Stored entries
- Opening Delimiter -

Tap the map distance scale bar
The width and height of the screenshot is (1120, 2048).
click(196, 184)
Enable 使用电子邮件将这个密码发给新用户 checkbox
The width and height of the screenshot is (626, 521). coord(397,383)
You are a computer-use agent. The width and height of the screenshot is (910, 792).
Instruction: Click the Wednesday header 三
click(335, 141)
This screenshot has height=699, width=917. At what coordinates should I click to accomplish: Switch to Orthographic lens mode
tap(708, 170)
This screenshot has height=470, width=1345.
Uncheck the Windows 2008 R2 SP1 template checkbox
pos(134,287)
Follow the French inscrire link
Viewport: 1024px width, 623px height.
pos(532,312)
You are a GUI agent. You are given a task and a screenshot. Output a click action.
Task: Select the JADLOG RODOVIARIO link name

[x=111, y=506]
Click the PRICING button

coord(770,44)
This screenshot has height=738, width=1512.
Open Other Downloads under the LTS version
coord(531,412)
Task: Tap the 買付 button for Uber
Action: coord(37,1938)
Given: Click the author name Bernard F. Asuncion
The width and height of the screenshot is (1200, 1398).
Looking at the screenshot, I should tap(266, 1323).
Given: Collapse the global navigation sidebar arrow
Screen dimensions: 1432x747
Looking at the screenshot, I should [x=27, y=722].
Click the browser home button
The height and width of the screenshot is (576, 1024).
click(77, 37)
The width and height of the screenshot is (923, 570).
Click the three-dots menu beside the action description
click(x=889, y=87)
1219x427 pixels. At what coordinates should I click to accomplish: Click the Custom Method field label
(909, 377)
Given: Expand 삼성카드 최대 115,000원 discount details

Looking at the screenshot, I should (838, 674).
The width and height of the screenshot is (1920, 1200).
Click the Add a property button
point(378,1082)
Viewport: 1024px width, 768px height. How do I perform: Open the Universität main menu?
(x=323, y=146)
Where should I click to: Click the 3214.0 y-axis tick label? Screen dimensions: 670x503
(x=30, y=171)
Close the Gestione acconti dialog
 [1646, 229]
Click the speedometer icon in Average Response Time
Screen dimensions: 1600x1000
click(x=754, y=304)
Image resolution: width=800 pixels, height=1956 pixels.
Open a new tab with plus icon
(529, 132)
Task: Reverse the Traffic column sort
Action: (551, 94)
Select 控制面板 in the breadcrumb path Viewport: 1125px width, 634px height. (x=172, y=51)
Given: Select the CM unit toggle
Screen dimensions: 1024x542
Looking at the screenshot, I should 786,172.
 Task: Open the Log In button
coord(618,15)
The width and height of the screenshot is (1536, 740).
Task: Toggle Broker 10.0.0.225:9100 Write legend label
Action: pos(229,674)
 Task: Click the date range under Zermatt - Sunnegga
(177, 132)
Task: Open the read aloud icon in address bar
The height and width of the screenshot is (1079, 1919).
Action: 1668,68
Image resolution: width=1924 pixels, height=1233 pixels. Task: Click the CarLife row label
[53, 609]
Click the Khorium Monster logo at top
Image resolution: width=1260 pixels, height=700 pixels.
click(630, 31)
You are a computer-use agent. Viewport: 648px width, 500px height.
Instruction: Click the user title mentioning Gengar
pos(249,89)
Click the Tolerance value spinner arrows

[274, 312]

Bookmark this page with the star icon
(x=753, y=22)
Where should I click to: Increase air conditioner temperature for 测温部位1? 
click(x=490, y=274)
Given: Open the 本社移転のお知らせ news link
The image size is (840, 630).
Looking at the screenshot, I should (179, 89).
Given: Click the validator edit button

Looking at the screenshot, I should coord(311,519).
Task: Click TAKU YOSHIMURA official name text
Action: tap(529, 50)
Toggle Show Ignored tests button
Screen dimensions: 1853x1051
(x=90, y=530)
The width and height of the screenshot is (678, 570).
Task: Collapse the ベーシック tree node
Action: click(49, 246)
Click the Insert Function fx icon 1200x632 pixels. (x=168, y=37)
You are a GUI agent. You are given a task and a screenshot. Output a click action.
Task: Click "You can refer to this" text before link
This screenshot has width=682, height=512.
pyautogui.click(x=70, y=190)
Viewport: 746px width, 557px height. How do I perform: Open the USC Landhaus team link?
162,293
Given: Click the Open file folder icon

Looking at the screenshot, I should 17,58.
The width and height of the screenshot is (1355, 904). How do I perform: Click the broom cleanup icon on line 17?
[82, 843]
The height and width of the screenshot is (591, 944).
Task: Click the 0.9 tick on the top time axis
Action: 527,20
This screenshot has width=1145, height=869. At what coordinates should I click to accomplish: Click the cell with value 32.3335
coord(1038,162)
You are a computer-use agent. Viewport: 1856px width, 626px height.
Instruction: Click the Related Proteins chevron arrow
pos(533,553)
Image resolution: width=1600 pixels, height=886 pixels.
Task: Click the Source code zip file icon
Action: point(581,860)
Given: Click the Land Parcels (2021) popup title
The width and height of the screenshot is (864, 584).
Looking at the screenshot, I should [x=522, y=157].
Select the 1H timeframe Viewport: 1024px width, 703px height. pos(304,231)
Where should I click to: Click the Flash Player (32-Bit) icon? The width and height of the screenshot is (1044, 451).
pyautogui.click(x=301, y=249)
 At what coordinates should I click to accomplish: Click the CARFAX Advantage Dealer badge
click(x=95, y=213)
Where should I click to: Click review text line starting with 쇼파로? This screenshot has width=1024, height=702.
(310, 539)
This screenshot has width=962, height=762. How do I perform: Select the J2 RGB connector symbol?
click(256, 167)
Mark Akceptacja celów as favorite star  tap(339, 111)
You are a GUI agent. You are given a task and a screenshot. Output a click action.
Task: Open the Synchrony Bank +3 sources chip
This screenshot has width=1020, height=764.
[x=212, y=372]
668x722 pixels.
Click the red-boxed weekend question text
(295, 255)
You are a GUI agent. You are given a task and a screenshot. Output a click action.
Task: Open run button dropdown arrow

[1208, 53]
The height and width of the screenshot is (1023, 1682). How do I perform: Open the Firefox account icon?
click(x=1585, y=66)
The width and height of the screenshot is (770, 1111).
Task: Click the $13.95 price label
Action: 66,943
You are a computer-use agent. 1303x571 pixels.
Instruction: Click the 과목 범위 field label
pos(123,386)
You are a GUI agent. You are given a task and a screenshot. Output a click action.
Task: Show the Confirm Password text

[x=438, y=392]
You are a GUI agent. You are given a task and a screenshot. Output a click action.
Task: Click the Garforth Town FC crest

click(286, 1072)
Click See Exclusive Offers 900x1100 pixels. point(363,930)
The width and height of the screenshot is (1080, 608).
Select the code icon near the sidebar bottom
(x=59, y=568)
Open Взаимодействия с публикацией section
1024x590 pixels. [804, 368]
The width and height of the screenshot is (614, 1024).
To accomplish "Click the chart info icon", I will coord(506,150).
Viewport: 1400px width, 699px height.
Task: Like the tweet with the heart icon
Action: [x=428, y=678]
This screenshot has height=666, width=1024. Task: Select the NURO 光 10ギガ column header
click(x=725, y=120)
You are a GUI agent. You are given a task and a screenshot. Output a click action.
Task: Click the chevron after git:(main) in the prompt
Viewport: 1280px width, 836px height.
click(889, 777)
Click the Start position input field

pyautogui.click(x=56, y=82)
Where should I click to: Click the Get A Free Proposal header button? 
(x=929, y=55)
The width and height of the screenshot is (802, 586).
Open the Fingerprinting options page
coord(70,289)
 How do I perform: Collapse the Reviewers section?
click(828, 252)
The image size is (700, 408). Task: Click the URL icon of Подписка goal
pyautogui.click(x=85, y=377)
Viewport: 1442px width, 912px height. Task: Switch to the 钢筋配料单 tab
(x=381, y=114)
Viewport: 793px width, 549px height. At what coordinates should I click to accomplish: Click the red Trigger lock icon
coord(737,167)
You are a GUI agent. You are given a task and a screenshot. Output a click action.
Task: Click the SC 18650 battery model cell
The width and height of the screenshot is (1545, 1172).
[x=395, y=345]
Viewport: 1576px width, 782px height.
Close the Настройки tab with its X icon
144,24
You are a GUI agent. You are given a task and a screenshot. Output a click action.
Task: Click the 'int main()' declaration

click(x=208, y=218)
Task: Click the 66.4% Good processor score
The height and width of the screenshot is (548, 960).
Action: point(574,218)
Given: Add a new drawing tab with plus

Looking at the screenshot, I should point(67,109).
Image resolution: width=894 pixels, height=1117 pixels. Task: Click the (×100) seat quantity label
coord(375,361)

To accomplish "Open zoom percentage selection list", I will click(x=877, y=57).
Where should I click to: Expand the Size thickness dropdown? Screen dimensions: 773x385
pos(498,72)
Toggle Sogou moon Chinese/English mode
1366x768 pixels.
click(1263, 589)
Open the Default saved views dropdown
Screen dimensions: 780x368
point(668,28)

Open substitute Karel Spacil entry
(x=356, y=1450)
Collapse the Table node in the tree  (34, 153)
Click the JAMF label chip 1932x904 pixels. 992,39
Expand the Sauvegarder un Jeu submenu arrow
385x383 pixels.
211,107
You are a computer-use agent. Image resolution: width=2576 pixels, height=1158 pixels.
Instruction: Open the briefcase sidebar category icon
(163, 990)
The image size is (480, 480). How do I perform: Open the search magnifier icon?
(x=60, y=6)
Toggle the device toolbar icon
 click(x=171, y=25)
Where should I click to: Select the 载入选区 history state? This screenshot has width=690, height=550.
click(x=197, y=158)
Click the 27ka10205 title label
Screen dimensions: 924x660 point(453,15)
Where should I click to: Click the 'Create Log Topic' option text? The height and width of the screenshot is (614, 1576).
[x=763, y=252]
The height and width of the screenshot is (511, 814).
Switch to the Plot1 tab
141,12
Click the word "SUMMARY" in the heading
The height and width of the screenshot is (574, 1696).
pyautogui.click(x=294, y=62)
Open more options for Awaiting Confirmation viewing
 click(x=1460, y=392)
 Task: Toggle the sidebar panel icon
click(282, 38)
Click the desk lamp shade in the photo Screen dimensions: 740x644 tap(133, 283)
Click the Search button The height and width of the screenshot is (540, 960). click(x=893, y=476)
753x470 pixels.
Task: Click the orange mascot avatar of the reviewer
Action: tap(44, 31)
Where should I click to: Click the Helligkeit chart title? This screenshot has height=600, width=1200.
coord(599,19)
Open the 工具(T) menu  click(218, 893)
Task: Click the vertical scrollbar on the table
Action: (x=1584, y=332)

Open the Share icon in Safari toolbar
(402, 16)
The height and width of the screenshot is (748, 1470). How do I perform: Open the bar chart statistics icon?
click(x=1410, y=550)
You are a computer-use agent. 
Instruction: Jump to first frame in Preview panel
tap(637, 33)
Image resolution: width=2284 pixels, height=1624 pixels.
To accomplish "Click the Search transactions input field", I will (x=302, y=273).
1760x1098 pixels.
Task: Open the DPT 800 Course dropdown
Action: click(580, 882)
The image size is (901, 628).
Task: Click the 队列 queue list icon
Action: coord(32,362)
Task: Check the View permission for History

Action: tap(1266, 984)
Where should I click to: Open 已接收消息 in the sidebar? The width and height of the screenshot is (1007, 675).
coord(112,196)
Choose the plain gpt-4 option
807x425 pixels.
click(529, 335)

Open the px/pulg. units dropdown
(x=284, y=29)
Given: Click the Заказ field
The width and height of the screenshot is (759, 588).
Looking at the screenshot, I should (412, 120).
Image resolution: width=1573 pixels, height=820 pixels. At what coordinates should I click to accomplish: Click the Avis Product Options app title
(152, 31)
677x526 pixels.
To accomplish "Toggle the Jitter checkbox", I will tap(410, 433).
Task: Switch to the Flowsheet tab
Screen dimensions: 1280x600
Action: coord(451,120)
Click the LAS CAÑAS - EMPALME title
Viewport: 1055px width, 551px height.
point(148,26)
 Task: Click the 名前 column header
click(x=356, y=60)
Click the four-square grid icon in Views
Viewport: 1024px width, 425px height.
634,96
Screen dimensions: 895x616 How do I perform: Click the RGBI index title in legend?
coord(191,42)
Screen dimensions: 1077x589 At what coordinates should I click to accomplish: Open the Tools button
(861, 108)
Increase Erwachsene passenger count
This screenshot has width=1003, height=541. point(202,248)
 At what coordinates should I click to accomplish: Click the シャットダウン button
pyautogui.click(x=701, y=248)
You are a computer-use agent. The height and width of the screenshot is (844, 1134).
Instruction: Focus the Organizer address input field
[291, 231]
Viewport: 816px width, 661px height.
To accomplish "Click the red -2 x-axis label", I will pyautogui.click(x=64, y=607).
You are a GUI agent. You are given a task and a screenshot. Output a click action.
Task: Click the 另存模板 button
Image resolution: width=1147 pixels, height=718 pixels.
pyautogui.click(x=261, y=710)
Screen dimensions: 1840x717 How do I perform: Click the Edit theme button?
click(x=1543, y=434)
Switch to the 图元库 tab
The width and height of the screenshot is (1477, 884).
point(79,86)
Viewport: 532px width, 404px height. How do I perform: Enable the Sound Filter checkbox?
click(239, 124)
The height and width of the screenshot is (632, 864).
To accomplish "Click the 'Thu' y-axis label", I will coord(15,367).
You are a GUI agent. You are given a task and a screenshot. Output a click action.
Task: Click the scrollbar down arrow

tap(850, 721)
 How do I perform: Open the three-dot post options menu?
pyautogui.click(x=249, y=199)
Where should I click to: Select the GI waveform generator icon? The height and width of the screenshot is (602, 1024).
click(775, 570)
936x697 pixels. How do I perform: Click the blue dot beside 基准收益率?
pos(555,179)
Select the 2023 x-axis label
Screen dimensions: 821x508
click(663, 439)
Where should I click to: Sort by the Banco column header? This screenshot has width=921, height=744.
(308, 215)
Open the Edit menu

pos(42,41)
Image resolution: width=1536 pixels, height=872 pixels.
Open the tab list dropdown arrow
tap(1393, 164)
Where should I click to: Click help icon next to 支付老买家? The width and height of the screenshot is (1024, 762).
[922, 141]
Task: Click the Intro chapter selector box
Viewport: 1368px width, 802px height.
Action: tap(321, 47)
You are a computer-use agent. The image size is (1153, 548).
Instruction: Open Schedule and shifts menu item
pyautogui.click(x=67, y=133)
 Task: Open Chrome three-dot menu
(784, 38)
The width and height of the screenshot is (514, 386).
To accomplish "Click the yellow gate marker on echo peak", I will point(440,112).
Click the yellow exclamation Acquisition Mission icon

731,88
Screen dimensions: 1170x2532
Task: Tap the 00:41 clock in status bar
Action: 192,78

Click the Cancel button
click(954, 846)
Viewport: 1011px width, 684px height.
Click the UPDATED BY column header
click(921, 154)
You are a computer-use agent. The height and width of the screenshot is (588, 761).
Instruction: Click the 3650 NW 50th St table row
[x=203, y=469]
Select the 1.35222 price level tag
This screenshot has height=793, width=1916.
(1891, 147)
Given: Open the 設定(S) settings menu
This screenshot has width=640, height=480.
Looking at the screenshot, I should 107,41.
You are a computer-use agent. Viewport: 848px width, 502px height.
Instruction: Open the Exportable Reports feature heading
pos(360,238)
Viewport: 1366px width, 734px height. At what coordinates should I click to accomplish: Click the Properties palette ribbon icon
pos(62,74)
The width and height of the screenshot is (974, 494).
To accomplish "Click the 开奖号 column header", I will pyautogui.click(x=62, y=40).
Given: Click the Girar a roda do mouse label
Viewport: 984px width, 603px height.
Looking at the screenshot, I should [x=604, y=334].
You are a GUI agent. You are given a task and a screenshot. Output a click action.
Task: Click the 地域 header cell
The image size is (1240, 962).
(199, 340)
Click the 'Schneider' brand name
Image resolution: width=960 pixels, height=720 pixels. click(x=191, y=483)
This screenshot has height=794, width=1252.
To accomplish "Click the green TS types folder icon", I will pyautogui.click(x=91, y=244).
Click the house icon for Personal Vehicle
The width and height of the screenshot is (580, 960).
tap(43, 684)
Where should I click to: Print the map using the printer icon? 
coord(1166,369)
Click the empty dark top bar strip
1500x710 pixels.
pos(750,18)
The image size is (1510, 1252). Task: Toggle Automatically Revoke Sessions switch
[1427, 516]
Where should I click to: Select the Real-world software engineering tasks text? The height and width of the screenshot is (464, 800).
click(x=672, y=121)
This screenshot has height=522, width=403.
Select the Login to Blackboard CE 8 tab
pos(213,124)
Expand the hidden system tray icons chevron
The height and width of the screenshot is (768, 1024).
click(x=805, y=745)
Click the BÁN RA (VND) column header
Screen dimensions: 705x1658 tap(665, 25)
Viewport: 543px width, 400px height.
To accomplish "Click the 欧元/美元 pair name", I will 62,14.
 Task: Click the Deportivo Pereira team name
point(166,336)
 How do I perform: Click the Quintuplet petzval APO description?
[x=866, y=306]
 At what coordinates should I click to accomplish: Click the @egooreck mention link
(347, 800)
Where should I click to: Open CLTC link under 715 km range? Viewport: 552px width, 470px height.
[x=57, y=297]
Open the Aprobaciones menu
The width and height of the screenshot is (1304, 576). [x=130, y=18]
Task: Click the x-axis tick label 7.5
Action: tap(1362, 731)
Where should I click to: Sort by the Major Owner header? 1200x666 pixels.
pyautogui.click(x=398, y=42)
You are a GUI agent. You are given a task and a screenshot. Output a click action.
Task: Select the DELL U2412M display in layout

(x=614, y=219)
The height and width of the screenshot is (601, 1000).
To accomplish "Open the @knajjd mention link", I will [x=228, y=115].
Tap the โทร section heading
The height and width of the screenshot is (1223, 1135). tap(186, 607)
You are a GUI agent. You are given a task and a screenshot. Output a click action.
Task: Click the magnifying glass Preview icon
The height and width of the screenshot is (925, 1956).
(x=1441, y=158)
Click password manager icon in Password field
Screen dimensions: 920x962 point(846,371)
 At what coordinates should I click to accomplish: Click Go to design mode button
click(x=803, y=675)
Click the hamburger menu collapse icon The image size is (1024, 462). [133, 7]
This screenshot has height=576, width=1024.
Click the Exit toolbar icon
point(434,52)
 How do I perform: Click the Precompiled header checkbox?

- Closing Delimiter -

Each line that includes the string "computer" should be copied from the data.

You are a computer-use agent. The width and height of the screenshot is (910, 792).
You are a computer-use agent. Viewport: 648px width, 500px height.
You are a computer-use agent. Viewport: 1856px width, 626px height.
You are a computer-use agent. 1303x571 pixels.
You are a computer-use agent. Image resolution: width=2576 pixels, height=1158 pixels.
You are a computer-use agent. 
You are a computer-use agent. The height and width of the screenshot is (844, 1134).
You are a computer-use agent. The image size is (1153, 548).
You are a computer-use agent. The height and width of the screenshot is (588, 761).
You are a computer-use agent. Viewport: 848px width, 502px height.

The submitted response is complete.